** EXTRACTED INFORMATION follows **

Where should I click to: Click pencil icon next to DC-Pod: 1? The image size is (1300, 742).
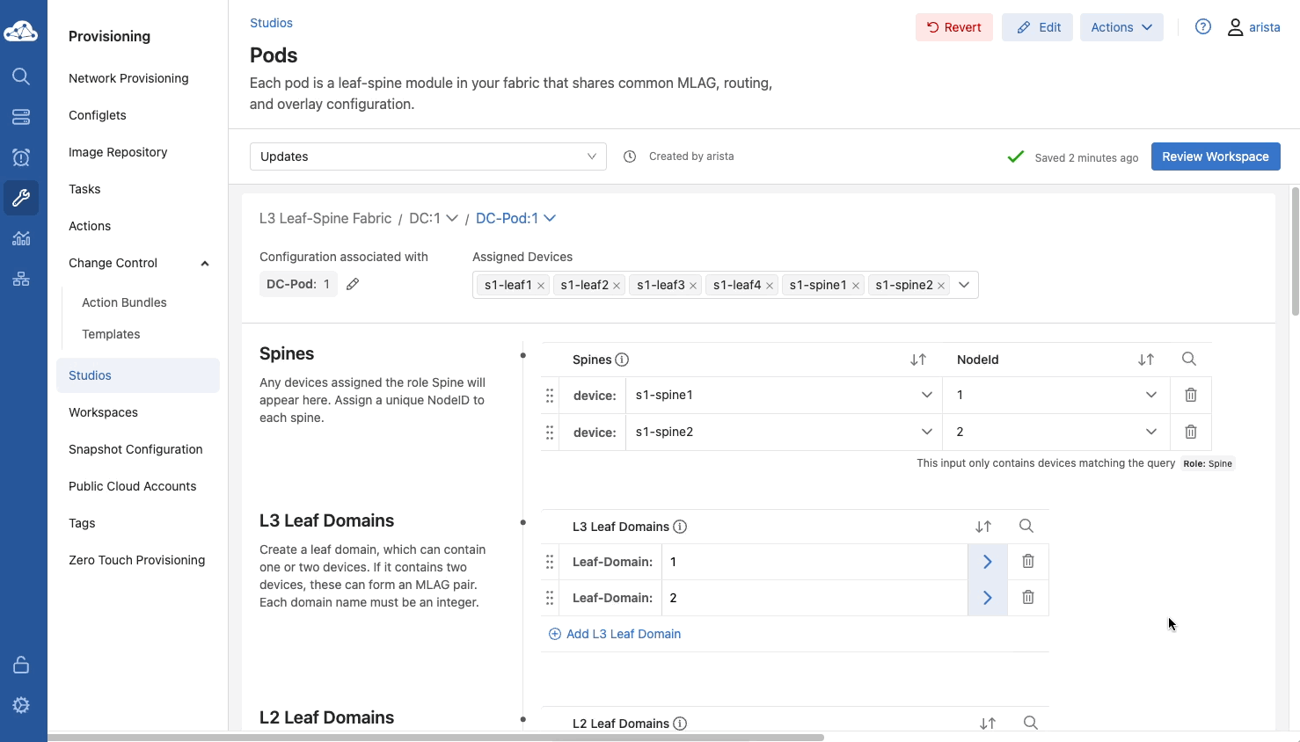[x=353, y=284]
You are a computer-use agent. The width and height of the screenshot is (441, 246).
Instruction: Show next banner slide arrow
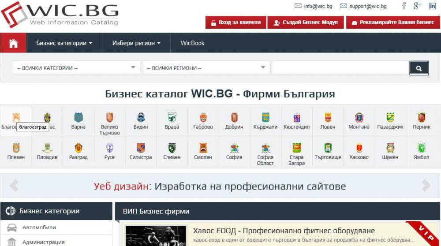426,185
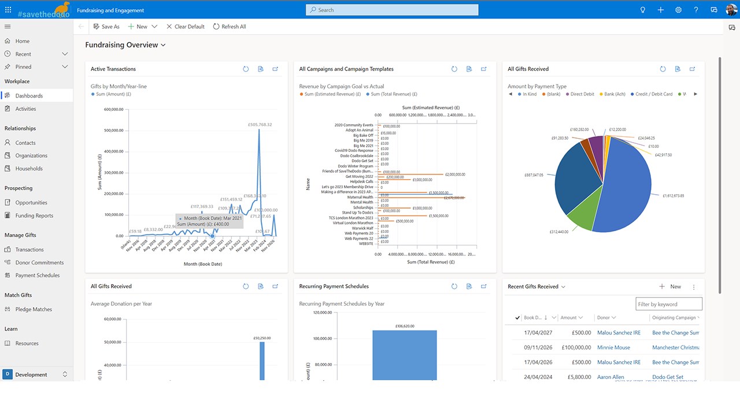
Task: Toggle select-all checkmark in Recent Gifts grid
Action: (517, 318)
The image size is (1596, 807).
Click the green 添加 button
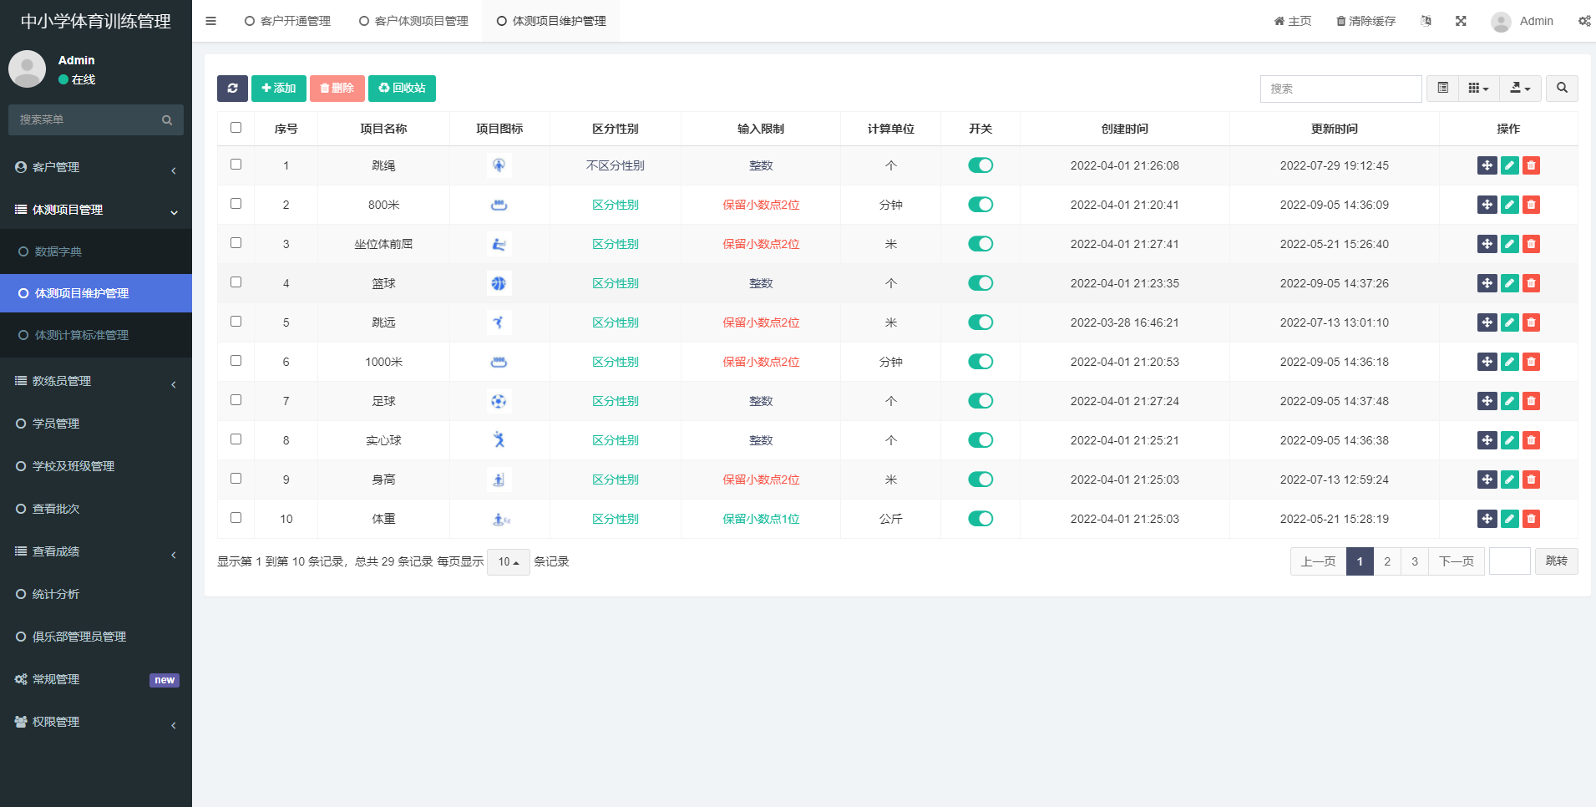(x=278, y=89)
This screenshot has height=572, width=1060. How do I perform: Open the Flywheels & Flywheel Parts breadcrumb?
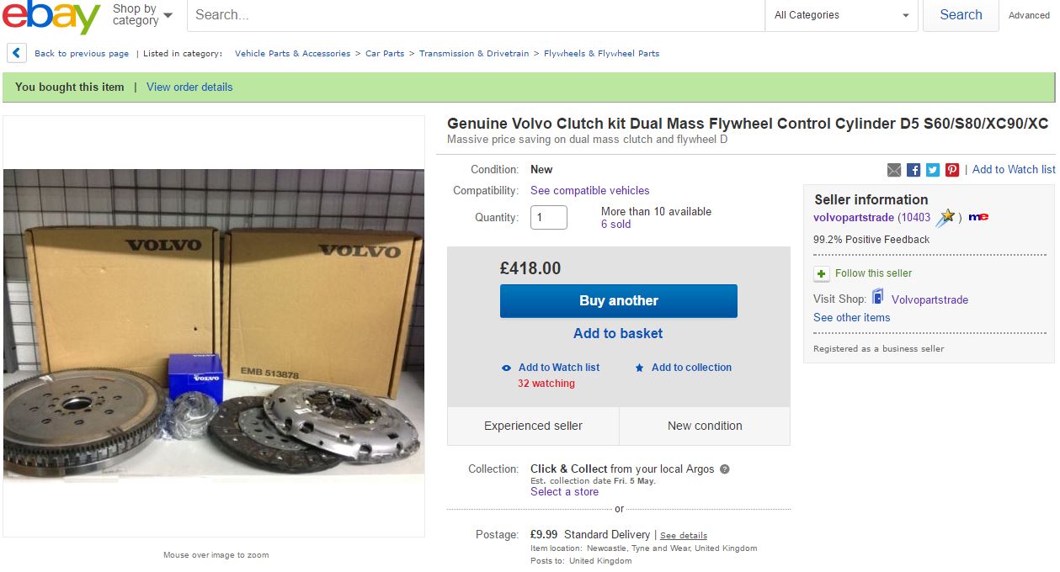(x=601, y=53)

** End of EXTRACTED INFORMATION **

WORK REQUEST: From the line that contains "This screenshot has" down to the final line of the entries above, please copy each line exactly, excluding pictures.

RESULT FOR THIS TASK:
This screenshot has height=572, width=1060. How do I perform: Open the Flywheels & Flywheel Parts breadcrumb?
(x=601, y=53)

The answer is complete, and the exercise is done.